## 文書の抜粋:
▬▬▬▬▬▬▬▬▬▬

年金6万円では無理…「10年に1度の酷暑」自宅は蒸し風呂と化し地獄、行き場を失う「日本の高齢者」の現実
THE GOLD ONLINE(ゴールドオンライン) / 2024年7月18日 7時15分
(※写真はイメージです/PIXTA)
そろそろ梅雨明けが発表され、いよいよ夏本番。そんななか、気象庁から10年に1度の酷暑を警戒するよう発表がありました。暑さを乗り切るためにも、無理せずにクーラーを使用することが、身体のことを考えても重要です。しかし収入が限られる高齢者は、そうはいきません。電気代を気にしてクーラーをつけられず、家にもいられない高齢者たちはの行く先は……。
気象庁「10年に1度レベルの酷暑」に警戒情報
16日、気象庁は「高温に関する早期天候情報」を発表しました。これは10年に1度レベルの高温に見舞われる可能性があるときに、6日前までに注意を呼びかけるもの。7月24日~28日の5日間の平均気温について、東北地方日本海側と北海道を除き、「かなり(気温が)高い」という予報されています。
早期天候情報
その時期としては10年に1度程度しか起きないような著しい高温や低温、降雪量(冬季の日本海側)となる可能性が、いつもより高まっているときに、6日前までに注意を呼びかける情報です。
出所:気象庁ホームページ
高温で心配されるのが熱中症。消防庁によると、7月1日からの1週間、熱中症による救急搬送は速報値で9,105人。昨年同時期の4,026人の倍以上。そのうち半数を占めるのが高齢者で搬送された人全体の59.1%を占めます。ちなみに搬送された人の6割強が軽症。重症者が2.3%、死亡が0.2%でした。
さらに熱中症にとなった場所をみていくと、圧倒的に多いのが「住居」で37.9%。「道路」20.6%、「公衆(屋外)」が13.2%、「(道路工事現場、工場、作業者等)仕事場」9.0%と続きます。
2人以上世帯では9割以上の世帯でクーラーが普及。そのようななかでも熱中症になってしまうのは、クーラーがなかったり、またはクーラーの使用を控えたり。またクーラーをつけずに睡眠、寝ている間に熱中症となるケースが多いことは最近、よく知られるようになりました。「クーラーをはじめとした冷房機器をつけたまま寝ると体に悪い」と聞いて育った人も多いでしょう。ただこのことになんら科学的根拠はなく、専門家は「都市伝説です」と言い切っています。熱中症予防のためにも、躊躇うことなく、クーラーをつけて寝る……これが酷暑を乗り切るためのポイントです。

▬▬▬▬▬▬▬▬▬▬

## データ:
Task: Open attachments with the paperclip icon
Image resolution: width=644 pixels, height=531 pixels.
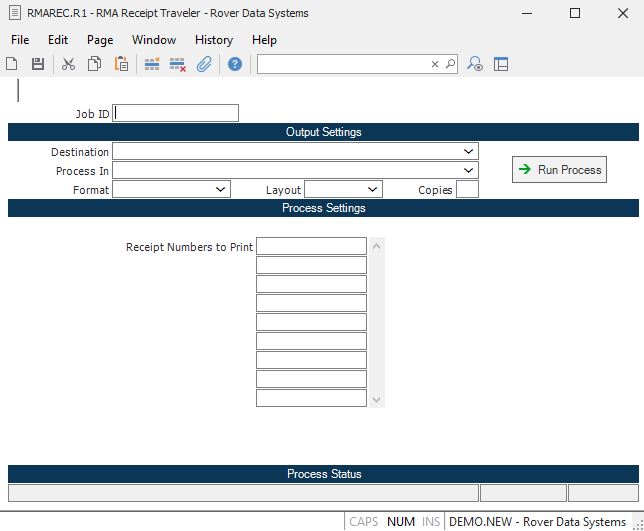Action: coord(204,64)
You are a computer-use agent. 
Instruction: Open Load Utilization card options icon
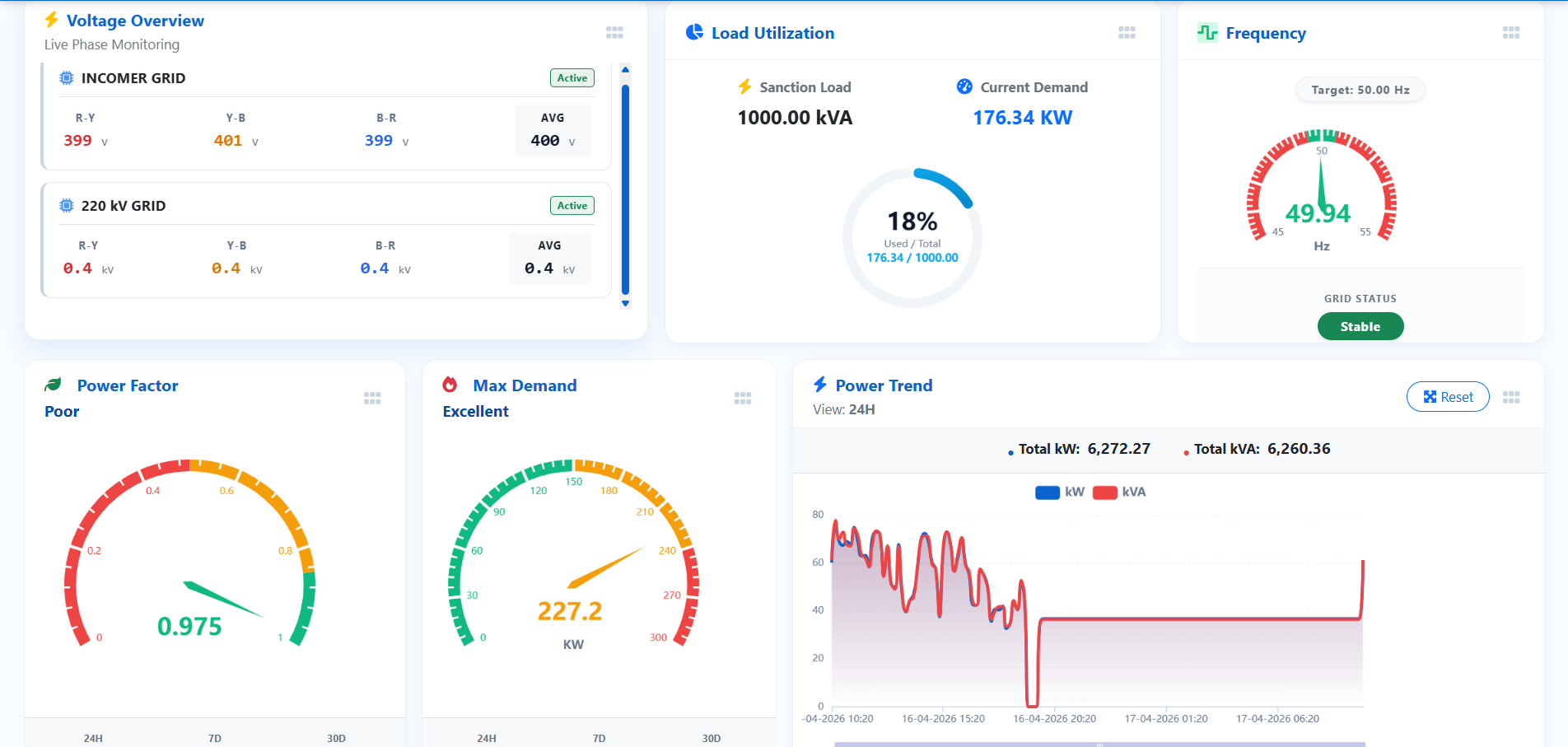pyautogui.click(x=1127, y=32)
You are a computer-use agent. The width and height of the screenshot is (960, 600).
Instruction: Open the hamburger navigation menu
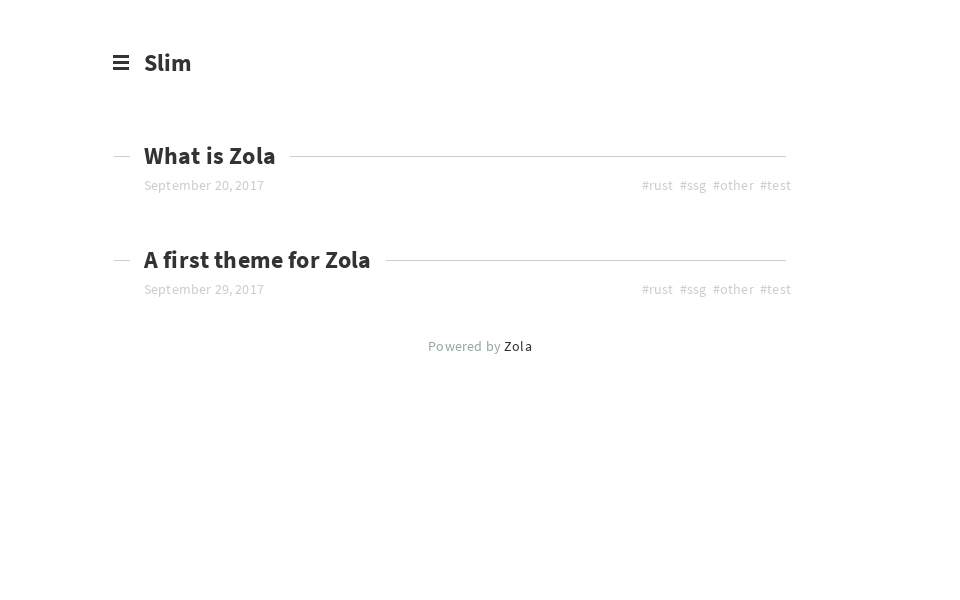tap(121, 63)
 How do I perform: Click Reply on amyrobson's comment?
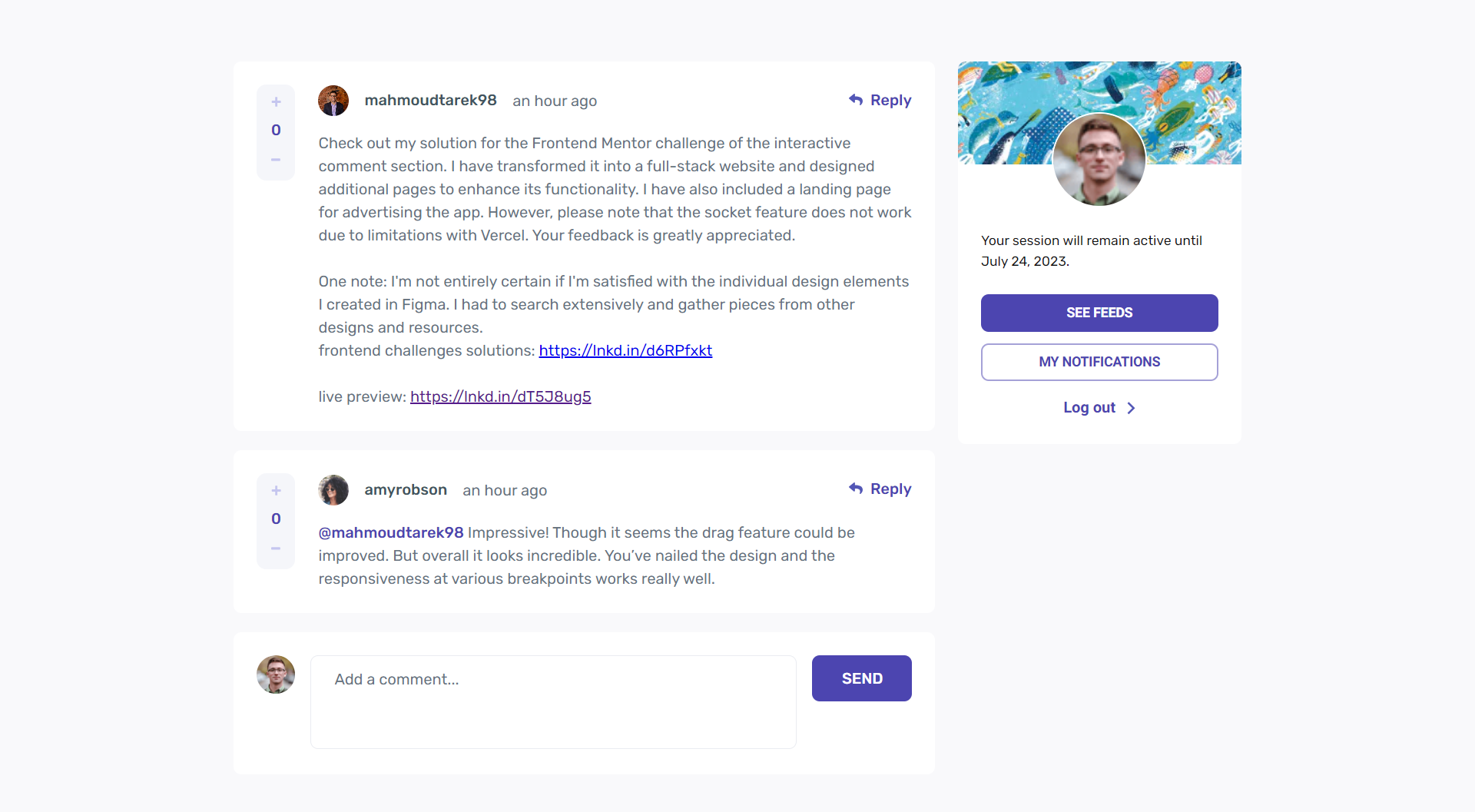[890, 488]
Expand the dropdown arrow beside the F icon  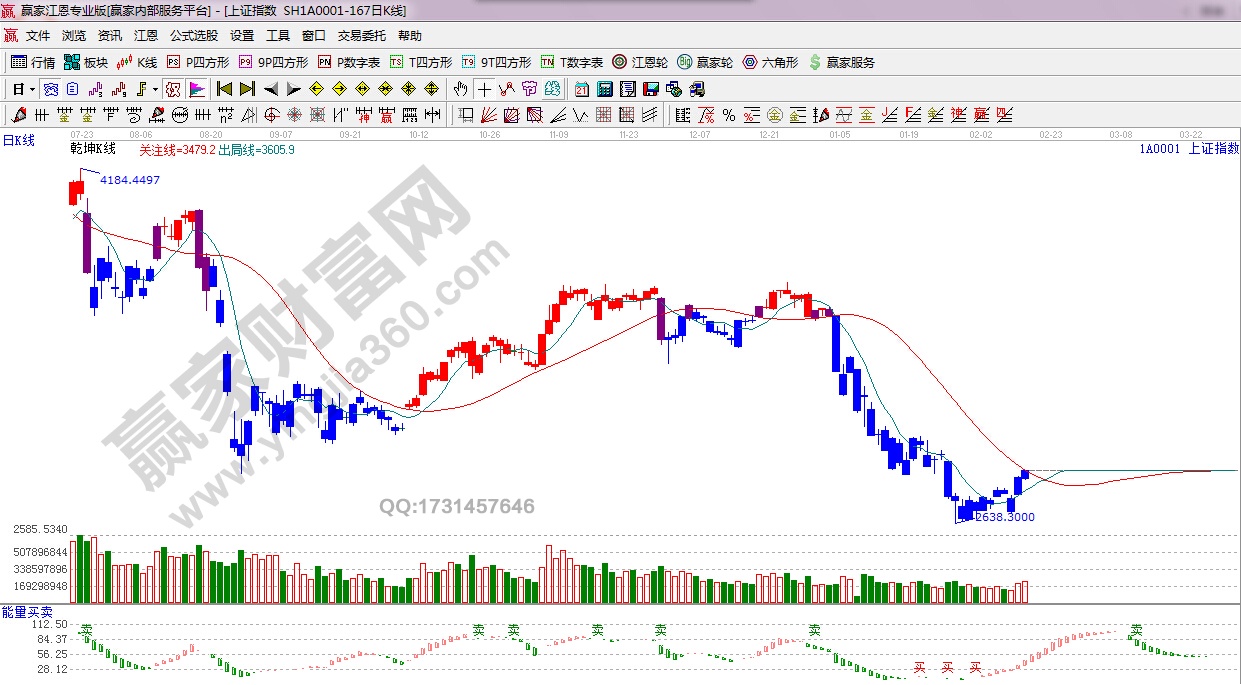(155, 89)
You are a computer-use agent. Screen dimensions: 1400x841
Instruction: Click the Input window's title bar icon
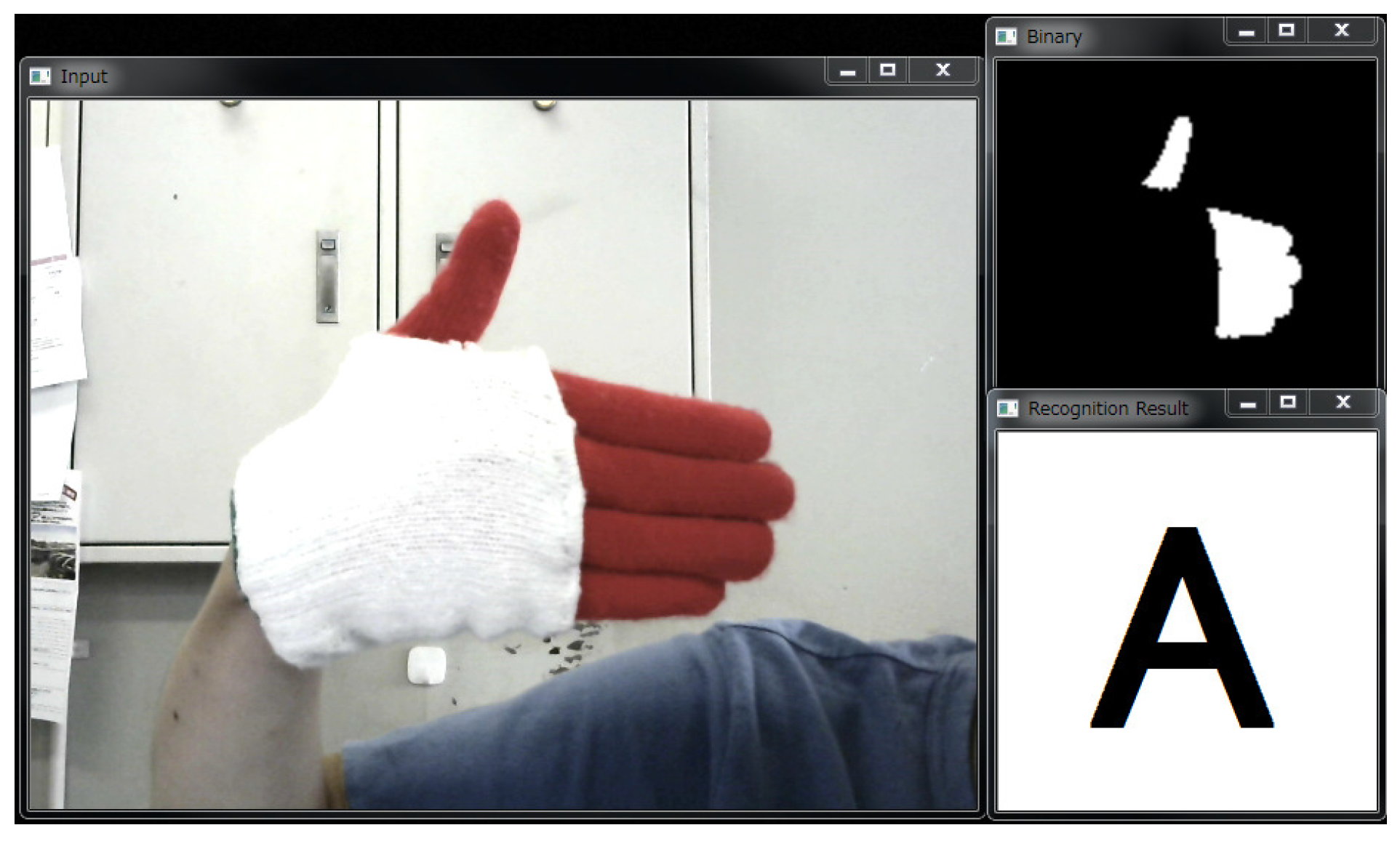tap(40, 76)
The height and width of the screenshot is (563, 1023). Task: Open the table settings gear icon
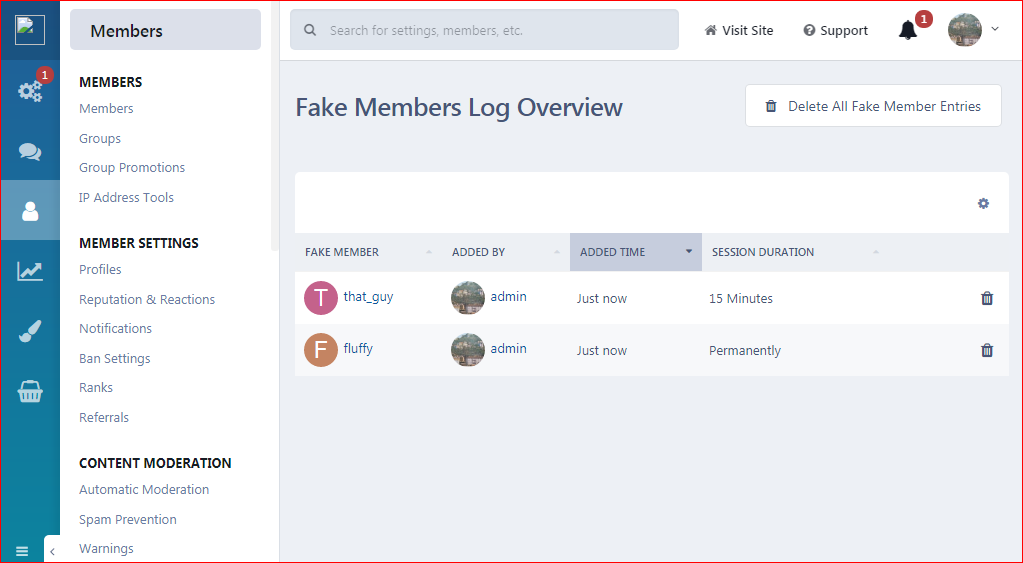(x=983, y=203)
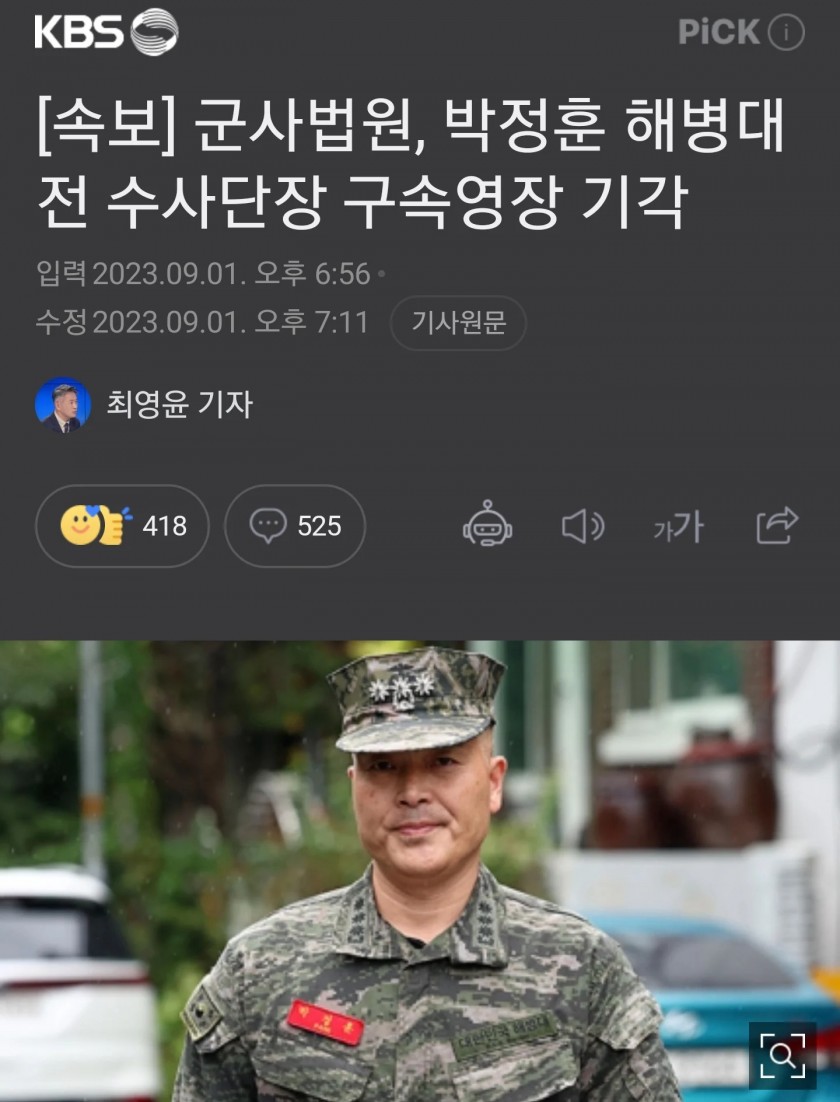
Task: Click the reporter's profile photo
Action: click(63, 404)
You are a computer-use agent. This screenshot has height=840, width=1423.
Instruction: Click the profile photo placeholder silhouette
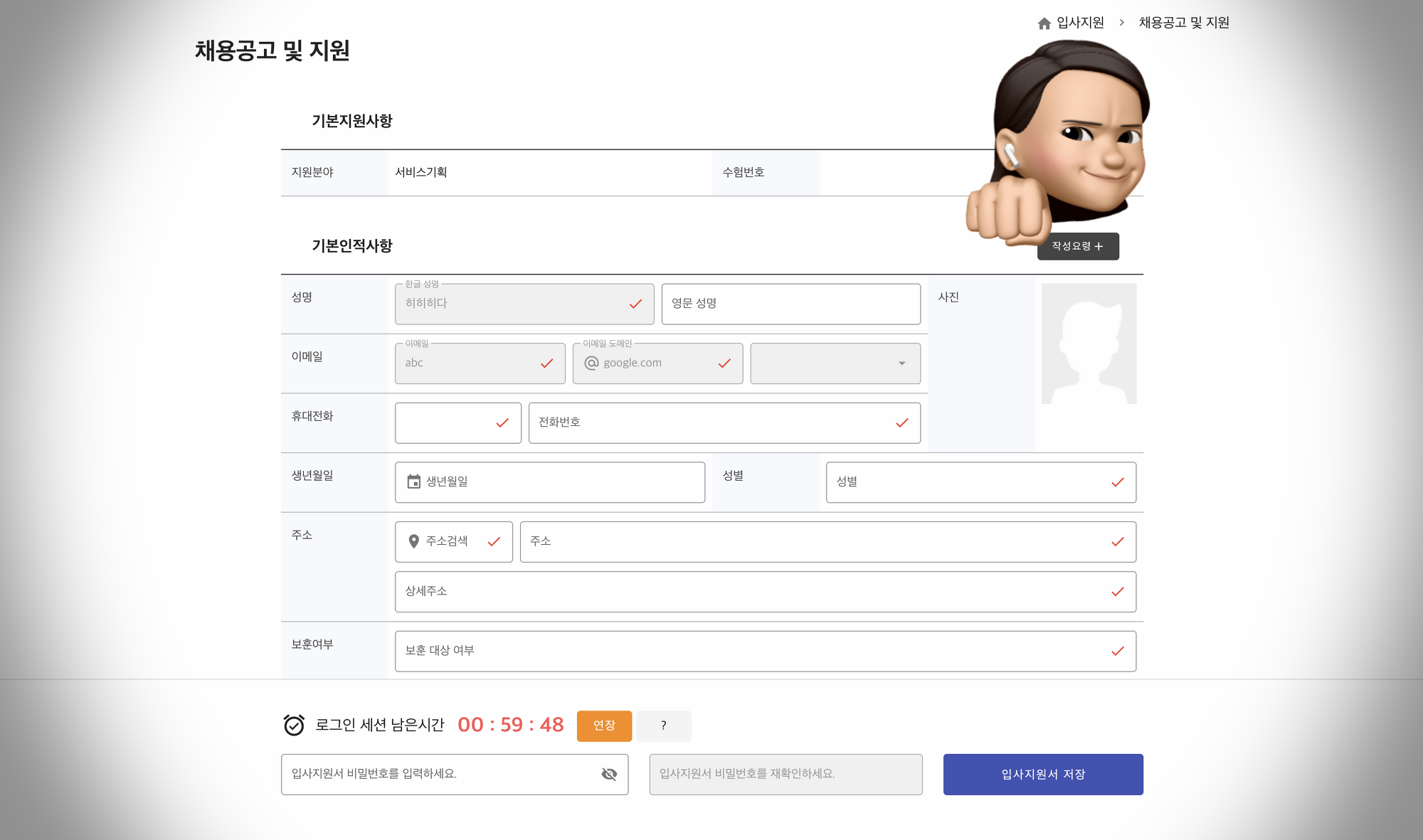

▬▬▬▬▬▬▬▬▬▬

## 取り組む課題:
(1) データの行のうち、文字列「photo」を含む行をすべて示すこと。大文字と小文字は区別する。
(2) 酷暑と高齢者の熱中症を扱った記事について、最後に示された文の後から続きを書き進めること。

## 課題の解答:
(1)
Task: Click the reporter's profile photo
Instruction: Click the profile photo placeholder silhouette

(2)
しかし6月使用分から政府の補助がなくなり、各社値上げとなった電気代。厳しい家計運営が続くなか、「寝ている間にクーラーをつけっぱなしというのは……」と躊躇う人も多いでしょう。ただ8月から10月使用分に限定して再開するとしており、体のためにもクーラーは適切な使い方をしたいものです。
「物価高」「電気代高騰」でも「年金減」…酷暑でもクーラー代を気にする高齢者は
ただ熱中症予防でクーラーの使用を呼びかけられても、気になるのは電気代。昨今の資源高による電気代高騰の影響で、電気代は上昇傾向。家計に占める割合も年々存在感を増しています。
【電気代と家計に占める電気代の割合】
2009年:4,769円(2.9%)
2013年:5,482円(3.4%)
2019年:5,700円(3.5%)
2020年:5,791円(3.8%)
2021年:5,482円(3.5%)
2022年:6,808円(4.2%)
2023年:6,726円(4.0%)
出所:総務省『家計調査 家計支出編』より
そんななか苦しい思いをしているのが年金を頼りに暮らす高齢者。年金の支給額は、今年4月(6月支払い分)から昨年比2.7%増。老齢基礎年金は満額で「66,250円」→「68,000円」となりました。しかし物価高はそれ以上の伸びを示し、実質0.6ポイントの目減りとなっています。そんななか、起きている間はもちろん、寝ている間もクーラーをつけろというのは……酷です。
クーラーをつけずにはとても家にはいられない。でも電気代がこれ以上増えるのは……そんなジレンマを抱えて、どうやってこの酷暑を生きていけというのか。電気代をケチるしかない高齢者が行き着く先のひとつが、大型スーパーの一角にありました。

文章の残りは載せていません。